Mas Arfan akhirnya mengangkat wajah lalu melihat ke arahku. Saat itu, aku sangat ingin mendaratkan tamparan di pipinya, tetapi aku tidak kuasa. Ia pun meminta maaf sebelum kami memutuskan pulang ke rumah masing-masing. Namun, aku berusaha menghindar dan tidak memberikan respons sama sekali.
“Maafin aku, Ren. Aku hanya berusaha mengungkapkan apa yang kurasakan.” Mas Arfan meraih tanganku yang langsung aku tepiskan. Aku makin muak apalagi setelah mendengar pengakuan pemuda tersebut kala itu.
Aku tetap diam dan tidak ingin memberikan balasan atas apa yang Mas Arfan ucapkan. Semenjak saat itu, aku tidak ingin dekat lagi dengannya. Ia telah membuatku malu di depan Tiara dan teman-teman lain.

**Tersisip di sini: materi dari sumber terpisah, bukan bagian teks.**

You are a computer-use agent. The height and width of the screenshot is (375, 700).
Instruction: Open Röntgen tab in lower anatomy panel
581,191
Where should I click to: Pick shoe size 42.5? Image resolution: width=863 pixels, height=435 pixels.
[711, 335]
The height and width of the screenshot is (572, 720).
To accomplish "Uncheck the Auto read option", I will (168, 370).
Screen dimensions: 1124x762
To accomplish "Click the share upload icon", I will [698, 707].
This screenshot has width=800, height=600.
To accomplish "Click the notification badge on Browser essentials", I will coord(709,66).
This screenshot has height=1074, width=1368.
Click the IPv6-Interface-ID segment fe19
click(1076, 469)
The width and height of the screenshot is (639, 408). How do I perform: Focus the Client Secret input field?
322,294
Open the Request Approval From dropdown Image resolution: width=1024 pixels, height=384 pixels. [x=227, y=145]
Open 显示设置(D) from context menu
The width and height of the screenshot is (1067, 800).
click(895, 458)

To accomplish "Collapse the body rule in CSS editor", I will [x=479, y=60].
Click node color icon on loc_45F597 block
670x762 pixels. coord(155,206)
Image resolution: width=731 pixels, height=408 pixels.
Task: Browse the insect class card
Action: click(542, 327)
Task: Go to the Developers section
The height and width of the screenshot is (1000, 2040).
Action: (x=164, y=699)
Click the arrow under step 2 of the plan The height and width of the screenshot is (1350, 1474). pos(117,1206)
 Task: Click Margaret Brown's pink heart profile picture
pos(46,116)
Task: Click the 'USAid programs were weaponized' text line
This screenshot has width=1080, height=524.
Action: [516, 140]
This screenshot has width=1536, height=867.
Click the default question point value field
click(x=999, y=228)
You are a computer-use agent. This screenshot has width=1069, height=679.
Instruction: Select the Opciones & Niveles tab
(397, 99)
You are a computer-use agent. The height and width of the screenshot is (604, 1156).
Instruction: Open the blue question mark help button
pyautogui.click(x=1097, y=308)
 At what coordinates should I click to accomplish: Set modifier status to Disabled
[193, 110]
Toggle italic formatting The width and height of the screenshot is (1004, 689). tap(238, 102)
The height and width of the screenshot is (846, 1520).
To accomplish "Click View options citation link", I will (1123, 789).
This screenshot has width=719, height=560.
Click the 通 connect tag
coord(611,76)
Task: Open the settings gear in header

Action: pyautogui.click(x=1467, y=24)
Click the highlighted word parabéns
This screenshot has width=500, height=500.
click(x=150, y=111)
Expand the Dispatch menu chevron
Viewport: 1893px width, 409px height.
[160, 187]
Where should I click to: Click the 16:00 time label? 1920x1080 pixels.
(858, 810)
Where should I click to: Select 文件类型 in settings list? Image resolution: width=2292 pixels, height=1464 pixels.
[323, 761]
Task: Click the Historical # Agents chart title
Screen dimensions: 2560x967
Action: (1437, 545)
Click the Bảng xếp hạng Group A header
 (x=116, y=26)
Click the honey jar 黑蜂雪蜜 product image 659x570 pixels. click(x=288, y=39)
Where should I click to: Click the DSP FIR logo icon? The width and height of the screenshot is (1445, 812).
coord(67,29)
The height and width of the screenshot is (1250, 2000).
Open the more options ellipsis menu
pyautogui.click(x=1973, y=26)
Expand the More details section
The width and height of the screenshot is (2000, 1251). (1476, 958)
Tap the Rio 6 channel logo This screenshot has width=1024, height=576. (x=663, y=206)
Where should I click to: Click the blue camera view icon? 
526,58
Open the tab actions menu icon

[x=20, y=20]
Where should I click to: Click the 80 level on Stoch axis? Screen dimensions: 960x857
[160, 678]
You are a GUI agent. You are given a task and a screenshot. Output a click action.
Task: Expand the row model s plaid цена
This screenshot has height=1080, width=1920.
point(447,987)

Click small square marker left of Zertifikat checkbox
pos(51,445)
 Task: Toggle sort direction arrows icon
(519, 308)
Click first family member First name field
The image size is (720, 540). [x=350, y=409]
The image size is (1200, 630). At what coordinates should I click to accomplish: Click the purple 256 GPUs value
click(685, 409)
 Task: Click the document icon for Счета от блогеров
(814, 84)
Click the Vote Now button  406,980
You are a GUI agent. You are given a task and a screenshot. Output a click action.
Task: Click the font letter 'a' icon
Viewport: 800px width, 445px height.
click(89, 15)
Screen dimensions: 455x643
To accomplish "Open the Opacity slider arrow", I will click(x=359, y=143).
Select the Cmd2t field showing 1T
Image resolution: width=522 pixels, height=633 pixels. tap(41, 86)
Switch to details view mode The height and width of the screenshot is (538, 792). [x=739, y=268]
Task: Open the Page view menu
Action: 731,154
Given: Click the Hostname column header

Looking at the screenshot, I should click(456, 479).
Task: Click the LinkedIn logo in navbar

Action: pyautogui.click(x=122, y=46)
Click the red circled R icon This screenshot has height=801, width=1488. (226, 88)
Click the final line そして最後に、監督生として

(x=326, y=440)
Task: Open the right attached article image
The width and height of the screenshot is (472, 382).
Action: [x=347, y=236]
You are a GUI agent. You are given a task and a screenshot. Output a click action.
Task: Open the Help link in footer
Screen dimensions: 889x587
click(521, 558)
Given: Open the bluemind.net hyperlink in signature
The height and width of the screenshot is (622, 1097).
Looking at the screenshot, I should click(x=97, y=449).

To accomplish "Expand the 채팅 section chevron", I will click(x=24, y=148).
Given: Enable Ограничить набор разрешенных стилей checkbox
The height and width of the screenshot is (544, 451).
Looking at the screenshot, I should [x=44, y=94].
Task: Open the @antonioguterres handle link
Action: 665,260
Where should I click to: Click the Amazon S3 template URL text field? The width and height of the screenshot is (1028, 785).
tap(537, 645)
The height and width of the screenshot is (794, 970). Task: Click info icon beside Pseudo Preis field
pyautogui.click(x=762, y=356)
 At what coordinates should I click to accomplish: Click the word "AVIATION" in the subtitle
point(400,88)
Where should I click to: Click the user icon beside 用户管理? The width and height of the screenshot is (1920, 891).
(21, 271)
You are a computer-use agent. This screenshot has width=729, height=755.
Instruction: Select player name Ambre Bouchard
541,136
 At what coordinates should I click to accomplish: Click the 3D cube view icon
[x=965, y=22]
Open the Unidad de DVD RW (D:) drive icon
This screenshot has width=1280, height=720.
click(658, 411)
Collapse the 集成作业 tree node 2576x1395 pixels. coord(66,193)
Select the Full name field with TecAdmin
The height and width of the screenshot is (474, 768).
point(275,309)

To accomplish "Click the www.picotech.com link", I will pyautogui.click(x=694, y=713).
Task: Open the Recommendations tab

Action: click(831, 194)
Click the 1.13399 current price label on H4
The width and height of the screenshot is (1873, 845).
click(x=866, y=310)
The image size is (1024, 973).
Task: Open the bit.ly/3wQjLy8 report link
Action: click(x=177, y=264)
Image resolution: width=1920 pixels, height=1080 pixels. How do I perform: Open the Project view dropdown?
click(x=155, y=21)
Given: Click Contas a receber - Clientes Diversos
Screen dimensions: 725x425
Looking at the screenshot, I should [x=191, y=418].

Ternyata usaha untuk menghindari dirinya di masa lalu, seolah-olah tidak berpengaruh sama sekali. Saat ini, Mas Arfan justru berada di dekatku dan kembali membuatku kesal dengan sikap yang ia tunjukkan. Kenapa dirinya harus muncul lagi sekarang?
🏵️🏵️🏵️
“Kenapa kamu harus muncul lagi?” Aku langsung melontarkan pertanyaan kepada Mas Arfan setelah mengingat siapa pemuda itu sebenarnya.
“Apa kamu udah ingat semuanya tentang kita?” Wajahnya menunjukkan perubahan.
“Kita? Aku dan kamu itu tidak akan pernah menjadi kita.” Entah kenapa, aku merasa makin membencinya.
“Apa kamu lupa dengan apa yang aku inginkan dulu?” Ia menatapku sekilas lalu kembali fokus mengemudikan mobilnya.
“Aku nggak peduli. Kenapa kamu harus kembali hadir dalam hidupku?” Aku tetap bersikap tidak ingin tahu dengan apa yang akan ia sampaikan.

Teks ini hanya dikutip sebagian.